[What you are asked to do]: The expected result is the material below, reproduced exactly from its first line through the line containing "Sika ADPrep aktywator".

[Data records]:
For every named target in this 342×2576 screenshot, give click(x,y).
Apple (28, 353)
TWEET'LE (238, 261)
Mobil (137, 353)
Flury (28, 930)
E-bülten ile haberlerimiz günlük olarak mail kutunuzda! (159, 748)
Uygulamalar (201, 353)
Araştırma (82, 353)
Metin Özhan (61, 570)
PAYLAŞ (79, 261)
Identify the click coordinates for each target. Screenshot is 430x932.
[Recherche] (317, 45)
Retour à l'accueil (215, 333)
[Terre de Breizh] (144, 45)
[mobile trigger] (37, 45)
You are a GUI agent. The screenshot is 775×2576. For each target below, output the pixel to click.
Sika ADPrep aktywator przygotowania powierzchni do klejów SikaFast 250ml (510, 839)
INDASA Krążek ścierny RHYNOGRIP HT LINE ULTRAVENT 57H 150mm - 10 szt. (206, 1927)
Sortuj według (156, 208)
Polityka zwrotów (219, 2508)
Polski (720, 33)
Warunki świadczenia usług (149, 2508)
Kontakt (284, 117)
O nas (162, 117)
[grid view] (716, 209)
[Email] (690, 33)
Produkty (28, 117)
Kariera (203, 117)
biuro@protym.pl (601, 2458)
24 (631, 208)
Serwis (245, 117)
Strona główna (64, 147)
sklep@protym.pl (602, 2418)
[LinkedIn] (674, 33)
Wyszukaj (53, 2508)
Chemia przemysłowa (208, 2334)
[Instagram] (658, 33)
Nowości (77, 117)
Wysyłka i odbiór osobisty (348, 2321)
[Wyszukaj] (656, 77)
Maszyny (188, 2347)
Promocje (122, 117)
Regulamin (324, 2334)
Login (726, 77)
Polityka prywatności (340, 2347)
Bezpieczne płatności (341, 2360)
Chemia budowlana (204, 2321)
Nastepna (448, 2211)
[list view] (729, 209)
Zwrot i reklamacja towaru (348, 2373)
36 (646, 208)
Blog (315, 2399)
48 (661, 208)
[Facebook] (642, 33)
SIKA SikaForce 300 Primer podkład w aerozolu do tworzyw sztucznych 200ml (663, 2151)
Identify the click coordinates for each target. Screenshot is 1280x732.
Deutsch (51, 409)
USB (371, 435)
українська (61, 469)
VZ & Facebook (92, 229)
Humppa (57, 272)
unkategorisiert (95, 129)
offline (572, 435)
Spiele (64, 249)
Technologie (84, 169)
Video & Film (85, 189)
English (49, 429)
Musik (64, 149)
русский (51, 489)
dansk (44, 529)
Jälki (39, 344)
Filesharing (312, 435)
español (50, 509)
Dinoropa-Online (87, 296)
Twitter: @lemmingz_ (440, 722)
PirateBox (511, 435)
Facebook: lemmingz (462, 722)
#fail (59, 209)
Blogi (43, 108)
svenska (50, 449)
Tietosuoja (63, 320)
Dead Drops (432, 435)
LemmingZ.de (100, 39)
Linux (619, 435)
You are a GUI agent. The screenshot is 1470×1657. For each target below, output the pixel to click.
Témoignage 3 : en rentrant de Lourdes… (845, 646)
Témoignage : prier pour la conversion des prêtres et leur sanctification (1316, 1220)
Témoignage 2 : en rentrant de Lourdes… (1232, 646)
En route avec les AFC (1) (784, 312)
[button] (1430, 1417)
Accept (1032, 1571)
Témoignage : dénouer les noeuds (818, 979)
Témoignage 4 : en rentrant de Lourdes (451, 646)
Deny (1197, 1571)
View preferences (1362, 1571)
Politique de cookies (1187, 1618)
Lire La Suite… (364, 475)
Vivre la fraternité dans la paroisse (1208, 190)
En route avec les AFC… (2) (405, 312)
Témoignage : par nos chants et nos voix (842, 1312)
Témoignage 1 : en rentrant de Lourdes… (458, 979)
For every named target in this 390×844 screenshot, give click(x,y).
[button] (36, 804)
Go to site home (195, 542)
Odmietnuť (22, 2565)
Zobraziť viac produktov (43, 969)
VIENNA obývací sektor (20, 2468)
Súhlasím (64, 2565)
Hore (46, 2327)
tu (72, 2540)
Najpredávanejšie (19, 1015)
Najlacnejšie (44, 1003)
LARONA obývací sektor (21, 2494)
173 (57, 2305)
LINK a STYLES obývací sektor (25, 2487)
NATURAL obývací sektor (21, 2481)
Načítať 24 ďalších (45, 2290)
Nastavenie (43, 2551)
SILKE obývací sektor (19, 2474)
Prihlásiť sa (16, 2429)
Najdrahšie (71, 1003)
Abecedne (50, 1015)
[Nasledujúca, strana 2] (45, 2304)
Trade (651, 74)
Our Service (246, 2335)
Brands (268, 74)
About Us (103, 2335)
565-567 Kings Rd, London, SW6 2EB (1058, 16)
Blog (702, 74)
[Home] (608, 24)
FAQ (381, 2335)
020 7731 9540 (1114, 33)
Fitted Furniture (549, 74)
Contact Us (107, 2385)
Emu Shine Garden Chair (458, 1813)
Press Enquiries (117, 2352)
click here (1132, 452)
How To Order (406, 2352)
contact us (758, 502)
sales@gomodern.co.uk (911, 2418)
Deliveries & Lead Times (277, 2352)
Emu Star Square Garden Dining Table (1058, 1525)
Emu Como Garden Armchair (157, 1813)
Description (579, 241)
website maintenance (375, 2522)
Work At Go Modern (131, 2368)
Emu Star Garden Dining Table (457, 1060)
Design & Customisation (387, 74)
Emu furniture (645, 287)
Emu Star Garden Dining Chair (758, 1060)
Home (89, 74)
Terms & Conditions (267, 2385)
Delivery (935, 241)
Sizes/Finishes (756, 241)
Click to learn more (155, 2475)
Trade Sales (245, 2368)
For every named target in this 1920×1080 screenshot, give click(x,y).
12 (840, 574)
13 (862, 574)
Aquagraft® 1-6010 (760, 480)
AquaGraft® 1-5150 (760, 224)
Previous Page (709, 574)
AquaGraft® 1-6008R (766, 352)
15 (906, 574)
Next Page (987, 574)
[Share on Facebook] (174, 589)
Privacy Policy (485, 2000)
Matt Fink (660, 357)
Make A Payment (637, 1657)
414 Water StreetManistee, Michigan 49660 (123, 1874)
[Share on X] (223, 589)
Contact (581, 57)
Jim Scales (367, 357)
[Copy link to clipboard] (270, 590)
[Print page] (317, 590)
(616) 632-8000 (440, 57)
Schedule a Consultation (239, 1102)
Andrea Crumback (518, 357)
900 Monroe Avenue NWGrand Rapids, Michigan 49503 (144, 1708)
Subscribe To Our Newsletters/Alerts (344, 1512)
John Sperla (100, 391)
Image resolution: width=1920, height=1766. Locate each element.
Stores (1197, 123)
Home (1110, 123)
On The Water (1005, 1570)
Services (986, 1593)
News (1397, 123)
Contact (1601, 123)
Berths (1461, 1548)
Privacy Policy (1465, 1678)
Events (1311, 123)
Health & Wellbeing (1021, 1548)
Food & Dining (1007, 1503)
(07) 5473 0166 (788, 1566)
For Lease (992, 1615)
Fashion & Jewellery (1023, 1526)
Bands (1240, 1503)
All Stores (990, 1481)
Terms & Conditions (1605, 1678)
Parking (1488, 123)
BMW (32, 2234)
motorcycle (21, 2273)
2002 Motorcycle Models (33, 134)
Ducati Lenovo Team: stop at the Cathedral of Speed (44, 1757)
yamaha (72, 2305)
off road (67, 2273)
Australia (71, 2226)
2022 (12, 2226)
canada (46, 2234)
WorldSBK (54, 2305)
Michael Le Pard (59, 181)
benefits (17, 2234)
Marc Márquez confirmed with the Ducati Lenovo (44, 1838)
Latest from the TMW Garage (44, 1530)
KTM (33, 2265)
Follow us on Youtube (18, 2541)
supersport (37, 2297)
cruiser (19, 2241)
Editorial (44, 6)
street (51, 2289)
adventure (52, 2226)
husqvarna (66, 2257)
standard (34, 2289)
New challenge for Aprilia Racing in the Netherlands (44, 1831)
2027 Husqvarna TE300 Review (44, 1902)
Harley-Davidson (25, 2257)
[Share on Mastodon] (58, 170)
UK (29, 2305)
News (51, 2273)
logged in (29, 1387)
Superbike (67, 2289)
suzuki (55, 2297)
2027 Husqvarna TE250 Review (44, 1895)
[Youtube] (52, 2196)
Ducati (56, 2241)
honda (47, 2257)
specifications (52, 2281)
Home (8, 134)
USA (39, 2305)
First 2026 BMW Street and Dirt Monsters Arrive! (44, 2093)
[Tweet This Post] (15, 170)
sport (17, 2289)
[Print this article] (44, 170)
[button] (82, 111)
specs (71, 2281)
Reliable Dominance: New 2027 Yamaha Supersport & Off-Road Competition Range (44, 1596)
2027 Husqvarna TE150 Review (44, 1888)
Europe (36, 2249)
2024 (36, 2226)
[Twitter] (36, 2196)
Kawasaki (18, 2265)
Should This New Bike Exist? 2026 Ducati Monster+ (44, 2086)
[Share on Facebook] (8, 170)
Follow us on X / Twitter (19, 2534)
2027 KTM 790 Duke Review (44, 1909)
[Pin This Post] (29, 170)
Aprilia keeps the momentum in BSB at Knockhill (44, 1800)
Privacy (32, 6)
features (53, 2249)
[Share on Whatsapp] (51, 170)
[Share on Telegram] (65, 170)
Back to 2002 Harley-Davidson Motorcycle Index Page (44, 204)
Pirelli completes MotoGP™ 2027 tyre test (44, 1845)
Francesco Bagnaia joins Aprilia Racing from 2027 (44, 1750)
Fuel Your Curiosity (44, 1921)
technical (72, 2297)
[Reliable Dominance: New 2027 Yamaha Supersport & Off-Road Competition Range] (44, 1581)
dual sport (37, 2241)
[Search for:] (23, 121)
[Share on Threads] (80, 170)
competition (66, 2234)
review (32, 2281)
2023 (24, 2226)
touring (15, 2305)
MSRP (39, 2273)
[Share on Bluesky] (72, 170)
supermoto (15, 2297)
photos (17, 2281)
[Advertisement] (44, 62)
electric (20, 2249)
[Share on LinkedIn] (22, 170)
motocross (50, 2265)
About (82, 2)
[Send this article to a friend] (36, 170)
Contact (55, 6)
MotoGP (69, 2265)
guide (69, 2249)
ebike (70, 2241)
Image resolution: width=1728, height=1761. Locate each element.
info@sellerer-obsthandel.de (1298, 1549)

[Solution to the problem]:
For every named target in this 342×2576 screenshot, give click(x,y).
Apple (28, 353)
TWEET'LE (238, 261)
Mobil (137, 353)
Flury (28, 930)
E-bülten ile haberlerimiz günlük olarak mail kutunuzda! (159, 748)
Uygulamalar (201, 353)
Araştırma (82, 353)
Metin Özhan (61, 570)
PAYLAŞ (79, 261)
Identify the click coordinates for each target. Screenshot is 430x932.
[Recherche] (317, 45)
Retour à l'accueil (215, 333)
[Terre de Breizh] (144, 45)
[mobile trigger] (37, 45)
You are a GUI agent. The screenshot is 775×2576. For each target below, output the pixel to click.
Sika ADPrep aktywator przygotowania powierzchni do klejów SikaFast 250ml (510, 839)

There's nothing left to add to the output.